* [PROBLEM DETAILS] Rewrite the part that opens with the line containing "How do I perform: Open" and runs through the end of the entries, both ends included, keeping the requests. Multiply every coordinate in the answers by 2.15, round to whole numbers with halves rounded up, and leave the pictures out.

------ EXTRACTED MATERIAL

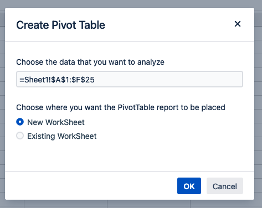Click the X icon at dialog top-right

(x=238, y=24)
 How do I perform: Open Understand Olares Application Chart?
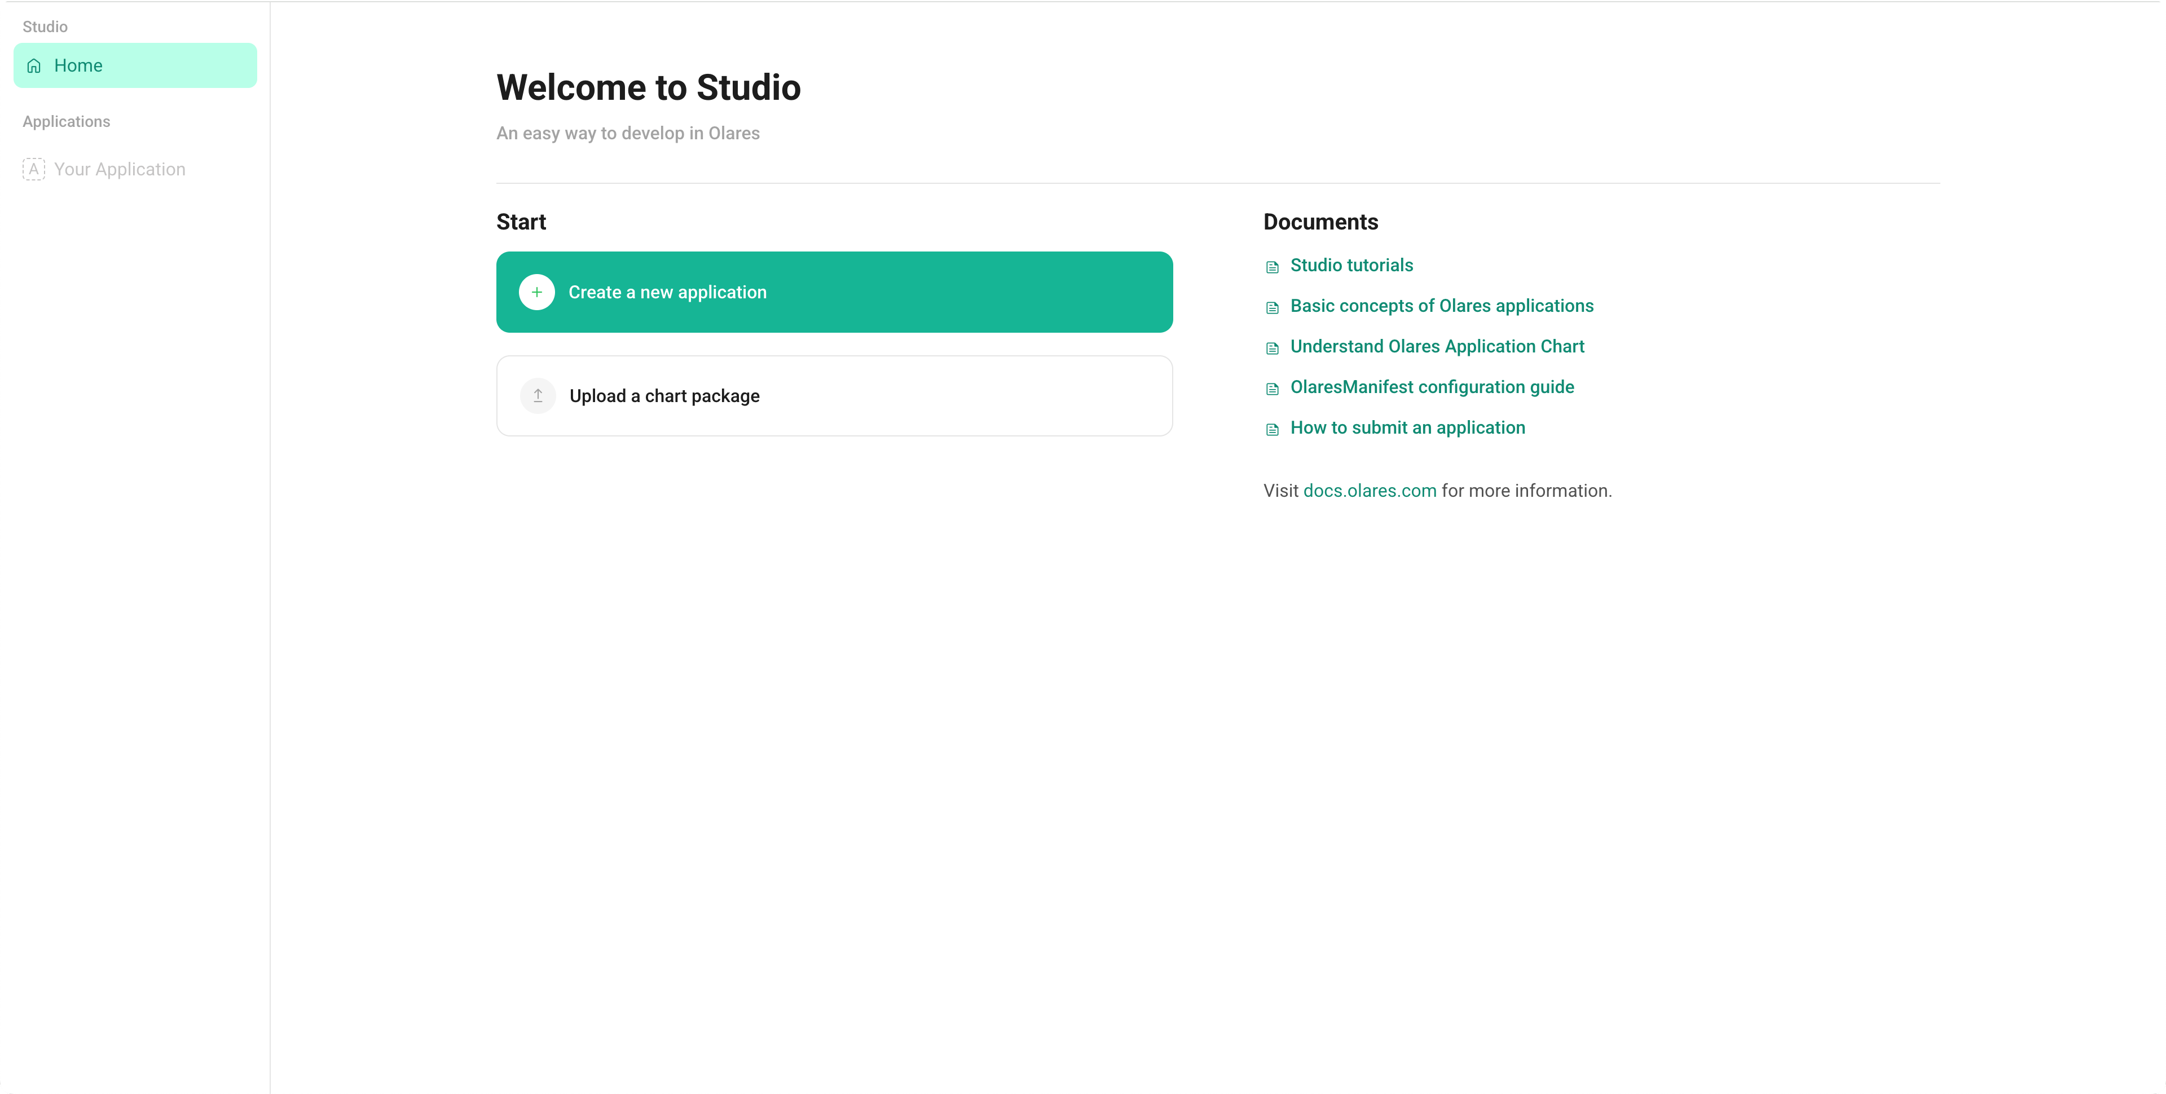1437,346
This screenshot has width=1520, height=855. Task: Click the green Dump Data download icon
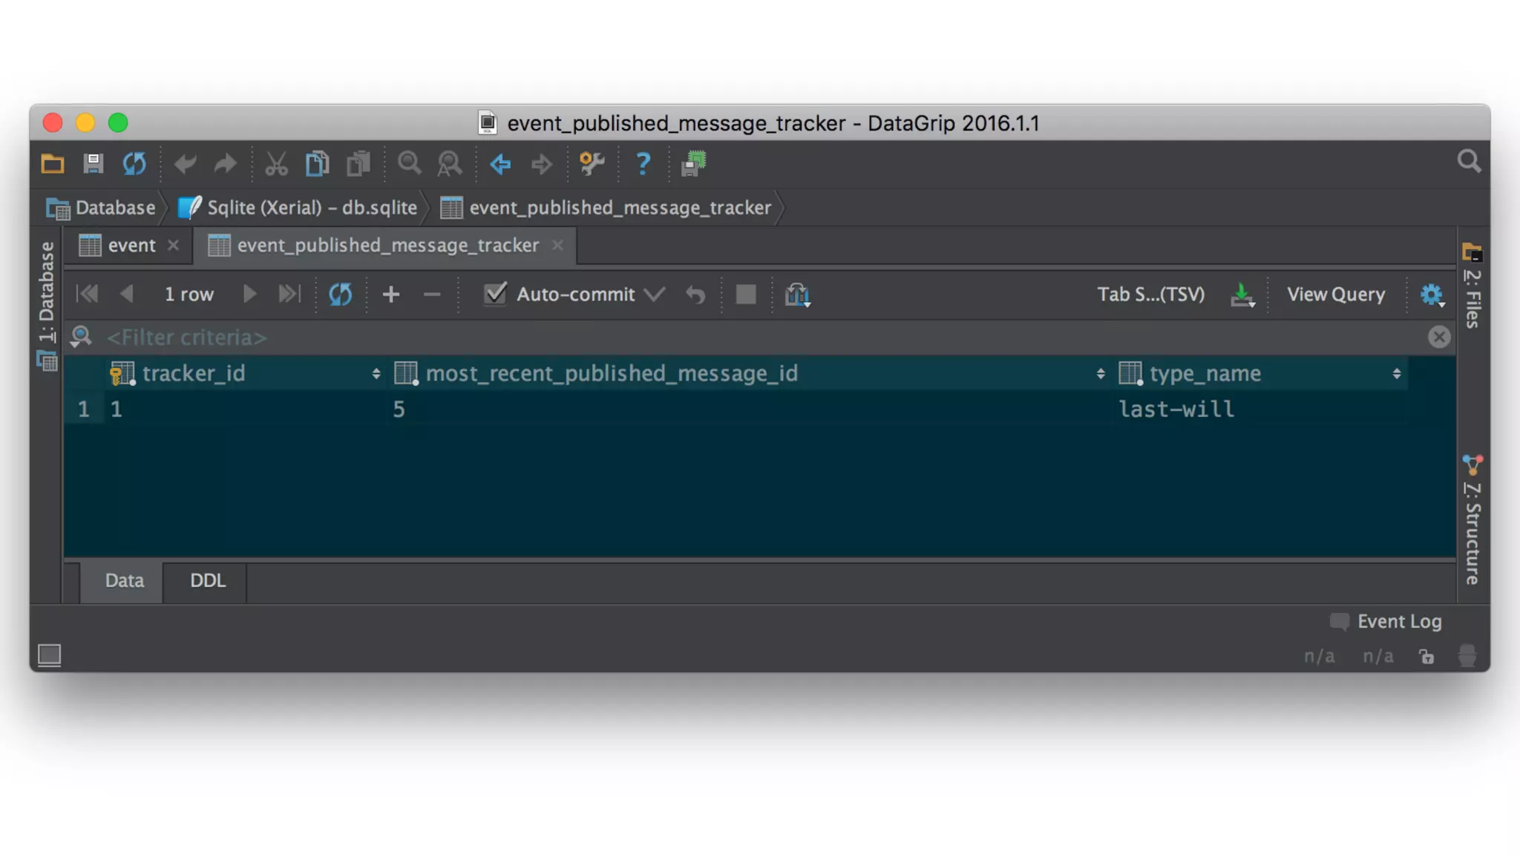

------------

* [SOLUTION TO THIS EXERCISE]
 How do I perform: Open Understand Olares Application Chart?
3090,744
This screenshot has width=1520, height=855. Task: Click the green Dump Data download icon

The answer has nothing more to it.